Local ecological knowledge indicators for wild plant management: Autonomous local monitoring in Prespa, Albania
Research output: Contribution to journal › Journal article › Research › peer-review
Sabrina Tomasini, Ida Theilade
Broad consensus affirms the need to better understand the status and trends of biodiversity and the important role that local ecological knowledge (LEK) plays in establishing successful monitoring programs. Although often present, autonomous local monitoring systems are frequently ignored by externally-driven community-based or participatory conservation projects. Here we explore the autonomous LEK-led monitoring carried out by local medicinal plant harvesters to guide the management and harvesting of six locally useful medicinal plant species in Prespa National Park, Albania. Open and semi-structured interviews with harvesters (n = 22), National Park staff (n = 2) and scientific advisors (n = 2) were combined with participatory mapping, joint plot assessments with key informants and a science-led ecological plot survey. Results suggest that harvesters possessed detailed LEK and adopted a variety of socio-economic, management, ecological and environmental indicators to assess wild resources and inform their harvest practices.
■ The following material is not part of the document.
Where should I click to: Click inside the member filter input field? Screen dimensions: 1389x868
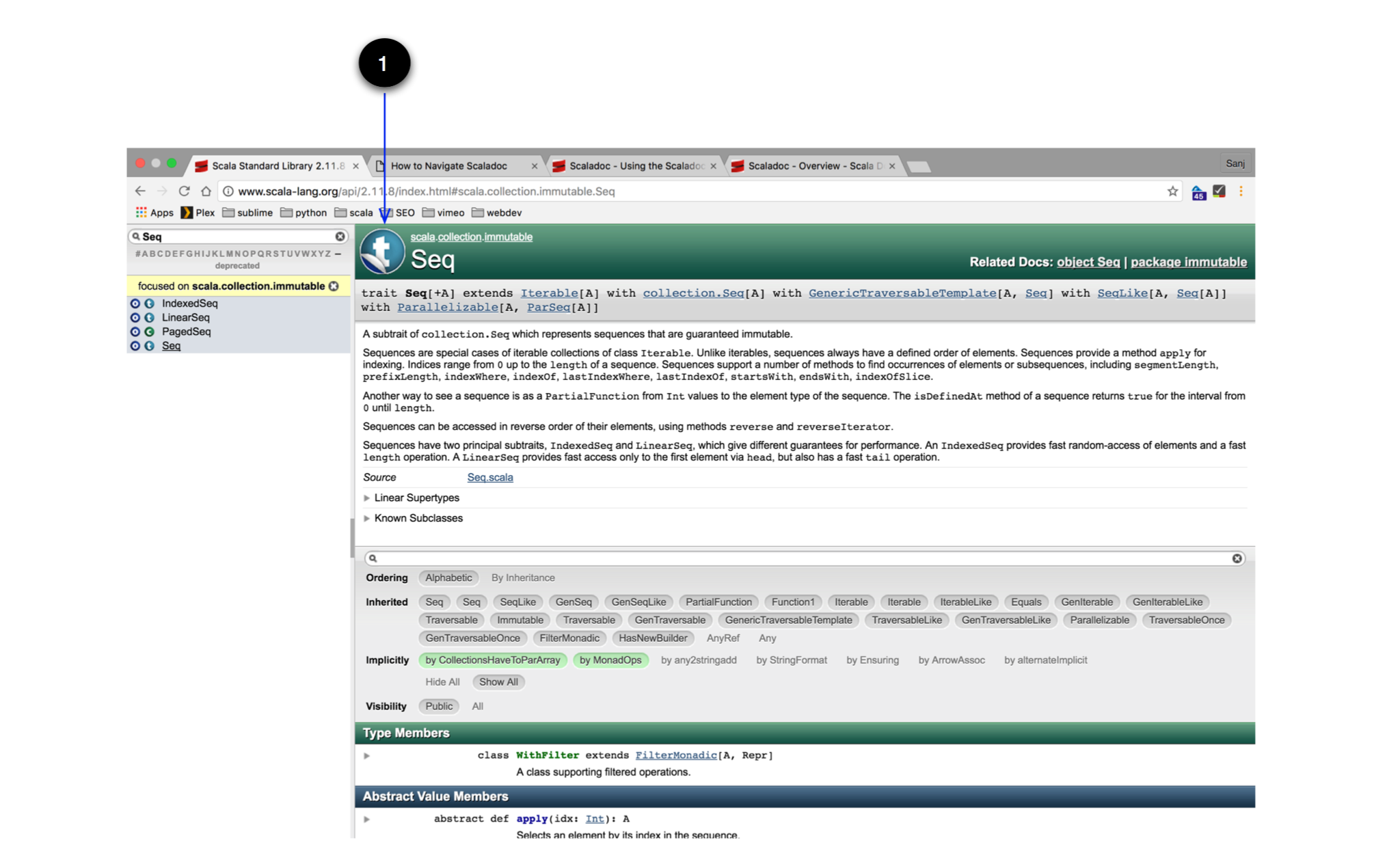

LEK- and science-led plot assessments generally agreed on most monitoring aspects, suggesting that LEK indicators were relevant and LEK-based perceptions were accurate and could be used to assess the status and trends of useful species. However, while LEK focused on the harvestable resource; i.e. certain individuals and plant parts, the science-based approach assessed plant populations as a whole. Official monitoring based on existing LEK-led monitoring appears to be feasible, but LEK may be more appropriate for monitoring resources for wild harvesting or certification purposes than for ‘pure’ conservation monitoring of plant populations.